Celebration is the keystone of the book - the 'carnival of the unacknowledged and the fiesta of the repressed'. Things are seldom as they seem, boundaries are there to be crossed, there shall be mirth and anarchy, experiment and excess. A winged pot of mustard traverses the wintery heavens. 'Imagine,' urges Carter, and her Circean presence haunts every page, dazzling and disturbing, bestowing an aftermath of lurid, kaleidoscopic dreams.

The four stories which make up the first part of the book are all set in America. In 'Lizzie's Tiger' the squat, square infant, Lizzie Borden, who will one day take an axe to her parents, slips out illicitly to the circus and is almost consumed by a tiger. Carter writes in the round, in three dimensions, so that we see the scene simultaneously through the eyes of the child, the tiger and the author:

I cannot tell you how much she loved the tiger . . . It was the power of her love that forced it to come to her on its knees, like a penitent. It dragged its pale belly across the dirty straw towards the bars where the little soft creature hung by its hooked fingers. Behind it followed the serpentine length of its ceaselessly twitching tail. The crowded darkness and rich detail of that circus evening is in stark contrast to the great empty prairie and windswept skies of the beautiful, elegiac 'John Ford's Tis Pity She's a Whore', a melding of Jacobean dramatist John and American filmmaker John, part story, part screenplay, all tragedy: 'The dusk bird went chink-chink-chink with the sound of a chisel on a gravestone.' Here the language is as spare and pruned as Hemingway, and there is only the faintest touch of irony, perfectly judged. 'Gun for the Devil' likewise reworks the stuff of legend, a Faustian drama set in the sleaze of Mexican borderland. But it is unfinished, at times confusing and the least satisfying of these stories. This section is rounded off by the wildly funny 'Merchant of Dreams', where a living Hollywood legend, attended by the ancient MGM lion, undergoes a strange metamorphosis, within sound of the Pacific's 'foamy peripheries'.

In the second part, Carter largely abandons straightforward narrative for a series of giddy, mind-blowing frolics. Here there are disquisitions on pantomime, mandrakes and asceticism, gender and motherhood, Cinderella and silence. The setting is Europe but a Europe of the past, a fairy-tale realm of forest and swamp, steep gabled houses and cobbled streets, where 'everything is excessive and gender is variable'. The breathtaking accumulation of images and objects is perhaps at its most spectacular in 'Alice in Prague, or the Curious Room', where Dr Dee sits beneath a stuffed flying turtle and tries to coax angels from his crystal sphere while the deranged Archduke Rudolf copulates with a fruit woman created by the painter Arcimboldo. 'Poor Tom's a-cold' calls the melancholy raven from its snowbound tower. Into this place comes Lewis Carroll's Alice, who is desperate to ask a question or two. No one can answer her: she has strayed from a world of logical deduction into an age 'in love with wonders'.

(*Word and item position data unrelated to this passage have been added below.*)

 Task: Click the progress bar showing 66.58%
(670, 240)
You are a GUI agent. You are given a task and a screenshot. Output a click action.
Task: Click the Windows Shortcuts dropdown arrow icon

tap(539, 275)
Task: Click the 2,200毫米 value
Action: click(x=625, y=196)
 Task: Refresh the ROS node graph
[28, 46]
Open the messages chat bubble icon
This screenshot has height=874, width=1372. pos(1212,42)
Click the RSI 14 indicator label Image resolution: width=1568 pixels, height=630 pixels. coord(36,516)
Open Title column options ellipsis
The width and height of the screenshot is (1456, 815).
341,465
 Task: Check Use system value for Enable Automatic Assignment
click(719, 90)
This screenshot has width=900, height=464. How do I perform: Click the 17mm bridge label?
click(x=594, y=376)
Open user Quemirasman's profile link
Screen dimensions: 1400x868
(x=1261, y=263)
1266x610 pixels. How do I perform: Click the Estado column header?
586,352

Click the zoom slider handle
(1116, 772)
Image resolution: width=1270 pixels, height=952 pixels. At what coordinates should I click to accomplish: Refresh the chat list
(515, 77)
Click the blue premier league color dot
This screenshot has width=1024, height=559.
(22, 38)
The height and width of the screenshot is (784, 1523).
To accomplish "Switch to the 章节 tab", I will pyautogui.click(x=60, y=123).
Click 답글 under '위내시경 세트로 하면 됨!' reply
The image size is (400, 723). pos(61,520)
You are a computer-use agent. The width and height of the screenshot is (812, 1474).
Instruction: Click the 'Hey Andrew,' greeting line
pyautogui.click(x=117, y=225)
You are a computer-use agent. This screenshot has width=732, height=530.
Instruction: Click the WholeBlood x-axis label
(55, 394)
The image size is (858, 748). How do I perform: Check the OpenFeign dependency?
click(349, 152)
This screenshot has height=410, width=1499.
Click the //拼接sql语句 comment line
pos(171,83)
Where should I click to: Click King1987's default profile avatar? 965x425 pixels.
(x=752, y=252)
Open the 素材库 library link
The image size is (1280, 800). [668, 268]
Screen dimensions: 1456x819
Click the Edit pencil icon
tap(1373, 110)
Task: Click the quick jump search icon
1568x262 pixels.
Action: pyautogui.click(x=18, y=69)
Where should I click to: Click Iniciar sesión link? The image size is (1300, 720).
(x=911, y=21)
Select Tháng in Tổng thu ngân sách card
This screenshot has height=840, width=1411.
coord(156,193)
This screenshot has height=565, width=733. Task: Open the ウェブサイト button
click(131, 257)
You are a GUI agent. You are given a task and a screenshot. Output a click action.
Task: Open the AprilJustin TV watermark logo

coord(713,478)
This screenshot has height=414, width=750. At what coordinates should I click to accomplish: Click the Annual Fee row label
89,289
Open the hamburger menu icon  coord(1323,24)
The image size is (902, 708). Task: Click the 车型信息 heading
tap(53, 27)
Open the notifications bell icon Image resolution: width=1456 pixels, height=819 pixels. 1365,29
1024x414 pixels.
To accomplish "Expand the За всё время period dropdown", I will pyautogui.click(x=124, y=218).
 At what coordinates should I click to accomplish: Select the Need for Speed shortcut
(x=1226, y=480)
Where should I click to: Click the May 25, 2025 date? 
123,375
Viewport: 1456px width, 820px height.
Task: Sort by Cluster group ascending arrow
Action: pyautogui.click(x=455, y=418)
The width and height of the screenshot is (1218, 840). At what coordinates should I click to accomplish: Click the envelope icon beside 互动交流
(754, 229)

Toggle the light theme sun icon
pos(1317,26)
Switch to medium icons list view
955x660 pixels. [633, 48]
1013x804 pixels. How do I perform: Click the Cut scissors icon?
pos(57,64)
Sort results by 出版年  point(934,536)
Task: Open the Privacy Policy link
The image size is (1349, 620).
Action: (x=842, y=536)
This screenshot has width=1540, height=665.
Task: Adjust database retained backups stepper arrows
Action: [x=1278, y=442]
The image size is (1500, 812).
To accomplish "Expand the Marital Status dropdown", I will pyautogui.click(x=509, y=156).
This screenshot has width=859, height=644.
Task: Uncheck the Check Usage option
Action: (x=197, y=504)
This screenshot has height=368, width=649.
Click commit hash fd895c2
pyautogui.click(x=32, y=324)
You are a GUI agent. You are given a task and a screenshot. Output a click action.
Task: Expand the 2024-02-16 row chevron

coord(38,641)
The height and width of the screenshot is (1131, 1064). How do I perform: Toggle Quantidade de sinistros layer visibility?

The wonders are there in every piece: a ship's mast becomes a laden cherry tree, another ship is a Christmas pie, Cinderella's mother becomes a cat, a cow, a bleeding bird, Mary Magdalene passes into sainthood in the trance of a candle flame. The Principal Boy and the Dame gleefully transcend their gender; nor will the principal boy be a New Man - 'she's gone to the bother of turning herself into a Principal Boy to get away from the washing-up in the first place.'

Mary Magdalene also transcends gender to reach 'the radiant, enlightened sinlessness of the animals . . . now she has no option but virtue'. For Angela Carter virtue is one thing, but penitence, mortification of the flesh, rejection of pleasure is another: 'penitence becomes sado-masochism. Self-punishment is its own reward.' Her essay on the 'Wrightsman Magdalene', Georges de la Tour's 17th-century painting of Mary Magdalene, is yet another wonderful piece of writing; she passes from image to image of this Mary, blackbrowed Palestinian, 'gaunt as famine, hairy as a dog', or young and adulterous, or withered and eremitic; she ends with the mirror and the candle flame and a profoundly moving account of birth.

Those who already know Angela Carter's work will need no encouragement to read these stories (she is the only late 20th-century writer I know who can use an exclamation mark and get away with it); for others they offer a joyous introduction. Susannah Clapp, editor of this volume, promises more to come.